Хозяйка уже накрыла на стол: чай, лепешки, сласти… И ушла, восток дело тонкое. После первой пиалы важное лицо приступило к разговору:
— Я хочу посмотреть на внука.
Тимофей Ильич поперхнулся чаем и закхекал, пришлось успокоительно похлопать его по спине.
— Хорошо, но давайте определимся с формулировками. Галина моя жена и Тимофей мой сын, по нашему советскому закону. Вот с этого фундамента и давайте строить здание нашего разговора. Я вас внимательно слушаю.
— Отец, — он показал на отчима Галины, — хочет, чтобы она вернулась домой.
— После того, как он ее выгнал из своего дома, на восьмом месяце? А теперь она моя жена и он на нее никаких прав не имеет. А моральных, тем более.
— Но эти права имеет отец ее ребенка, мой сын.
— Извините, но мы отклонились от курса. Отец ребенка, я. Я принес его из родома, я его пеленаю, подмываю, кормлю из сосочки. Я сплю с его матерью — моей женой. Я его воспитываю, наконец. И воспитаю настоящим русским мужчиной. Поэтому, чей это сын — вопрос даже не спорный. Это мой сын.
Все молчали, переваривая мои слова и в это время бабуля занесла Тимофея. Тот проснулся, покушал, сделал все свои дела и теперь довольно гукал и хаотично болтал руками и ногами, когда его положили на диван.
Эльчибей пристально посмотрел на внука, затем развернулся и пошел к выходу из дома. Уже в спину я ему сказал:
— Никто, в моей семье, не будет скрывать отцовства Гусейна и тем более настраивать сына против него и вас.
Тогда Эльчибей повернулся к нам и сказал:
— Это моя ошибка и я отвечу за нее перед Аллахом. А… Тимур, сам будет решать, как ему жить. В свое время.
Но том мы и расстались, Галина к ним не вышла. Она еще раньше мне рассказывала, что с предложениями стать женой Гусейна к ней подходили, чуть ли не сразу после роддома. Но она решила уехать из Баку со мной, потому как разбитую вдребезги чашку не склеишь. А дальше будет, как я решу.
Но на этом дело не закончилось, подстерегли меня абреки через несколько дней, когда я шел домой.
Кинжалом, в боковину, меня все-таки достали, а я их прилично отрихтовал пряхой. Отбился. Однако в нашей медсанчасти я попал на командующего базой и после короткого разбирательства с местными лягашами дело решили замять. Я заявлений не писал, на меня тоже ничего не было. Боевая ничья, только лычки я лишился. Но ничего, чистые погоны — чистая совесть.
Была еще встреча с Гусейном, я подловил его в перерыве между лекциями.
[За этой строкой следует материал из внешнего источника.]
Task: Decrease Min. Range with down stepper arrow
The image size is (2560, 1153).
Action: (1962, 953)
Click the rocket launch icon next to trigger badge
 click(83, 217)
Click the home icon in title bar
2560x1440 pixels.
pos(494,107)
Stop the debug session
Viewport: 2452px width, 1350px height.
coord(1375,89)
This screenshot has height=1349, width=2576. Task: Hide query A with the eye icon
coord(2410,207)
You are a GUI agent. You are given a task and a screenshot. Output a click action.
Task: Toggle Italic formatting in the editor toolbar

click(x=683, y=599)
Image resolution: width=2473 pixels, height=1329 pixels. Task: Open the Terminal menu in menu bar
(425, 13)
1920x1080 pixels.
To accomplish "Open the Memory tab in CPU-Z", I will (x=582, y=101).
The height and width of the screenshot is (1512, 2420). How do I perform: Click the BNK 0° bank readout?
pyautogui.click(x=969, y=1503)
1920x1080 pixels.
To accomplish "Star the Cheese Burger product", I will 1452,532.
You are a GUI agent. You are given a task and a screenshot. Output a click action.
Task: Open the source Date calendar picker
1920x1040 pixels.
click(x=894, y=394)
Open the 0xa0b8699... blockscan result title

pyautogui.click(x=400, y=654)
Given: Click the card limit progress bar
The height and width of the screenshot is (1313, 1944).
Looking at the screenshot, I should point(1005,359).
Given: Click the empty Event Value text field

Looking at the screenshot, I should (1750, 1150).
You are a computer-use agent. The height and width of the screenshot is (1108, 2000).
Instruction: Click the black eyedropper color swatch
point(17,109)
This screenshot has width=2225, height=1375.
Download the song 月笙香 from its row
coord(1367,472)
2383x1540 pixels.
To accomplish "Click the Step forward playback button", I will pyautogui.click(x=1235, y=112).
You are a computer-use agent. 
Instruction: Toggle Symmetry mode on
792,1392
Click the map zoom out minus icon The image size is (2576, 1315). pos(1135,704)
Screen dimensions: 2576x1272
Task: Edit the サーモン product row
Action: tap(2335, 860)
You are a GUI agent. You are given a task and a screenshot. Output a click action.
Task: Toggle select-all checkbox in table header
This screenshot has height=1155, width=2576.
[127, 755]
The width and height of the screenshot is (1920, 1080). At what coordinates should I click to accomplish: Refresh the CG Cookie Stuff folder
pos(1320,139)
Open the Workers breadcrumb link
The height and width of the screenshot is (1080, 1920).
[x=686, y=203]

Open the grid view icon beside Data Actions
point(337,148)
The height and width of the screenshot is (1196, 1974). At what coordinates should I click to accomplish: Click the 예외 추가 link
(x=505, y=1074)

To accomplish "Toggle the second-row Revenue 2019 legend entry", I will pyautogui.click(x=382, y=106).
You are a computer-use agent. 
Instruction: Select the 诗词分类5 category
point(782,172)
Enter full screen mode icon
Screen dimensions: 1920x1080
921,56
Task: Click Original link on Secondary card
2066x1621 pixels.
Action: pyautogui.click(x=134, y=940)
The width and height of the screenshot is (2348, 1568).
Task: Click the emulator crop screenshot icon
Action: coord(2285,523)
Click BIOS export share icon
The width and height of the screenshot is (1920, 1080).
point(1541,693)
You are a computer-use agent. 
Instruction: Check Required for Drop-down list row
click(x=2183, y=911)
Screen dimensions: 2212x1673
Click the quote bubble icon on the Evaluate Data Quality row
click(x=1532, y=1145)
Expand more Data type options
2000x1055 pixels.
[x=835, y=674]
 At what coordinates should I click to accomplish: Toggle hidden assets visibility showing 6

Парень если и струхнул, то вида не подал:
— Я не имею никакого отношения к нападению на тебя, — сразу заявил он, — а ты можешь мне верить, можешь не верить.
Чувствовалась порода в парне:
— Я не претензии тебе выставлять пришел. Здесь такое дело… Кровь они у меня взяли, за позор отомстили. Вот пусть на этом и закончиться наша вендетта, — усмехнулся я, — ведь родные. Почти.
И передал ему сверток с двумя кинжалами.
— Ты их втравил, в весь этот сыр-бор, — сказал я ему, — вот и улаживай, по-родственному.
И ушел, красиво так отвалил, а все потому, что никогда не говори — никогда. Умел Псих формулировать.
А дальше все было, как я и рассчитывал. Работа, учеба, семья — большая семья. Галина в нее вошла, на удивление, органично. А когда появился второй Сомов, то даже видимость проблем исчезла.
Вот только у меня… не сбылось. И не сбудется, понял я, когда внезапно полетел вместе с ребятами и баркасом вверх. В темноту и потерял сознание.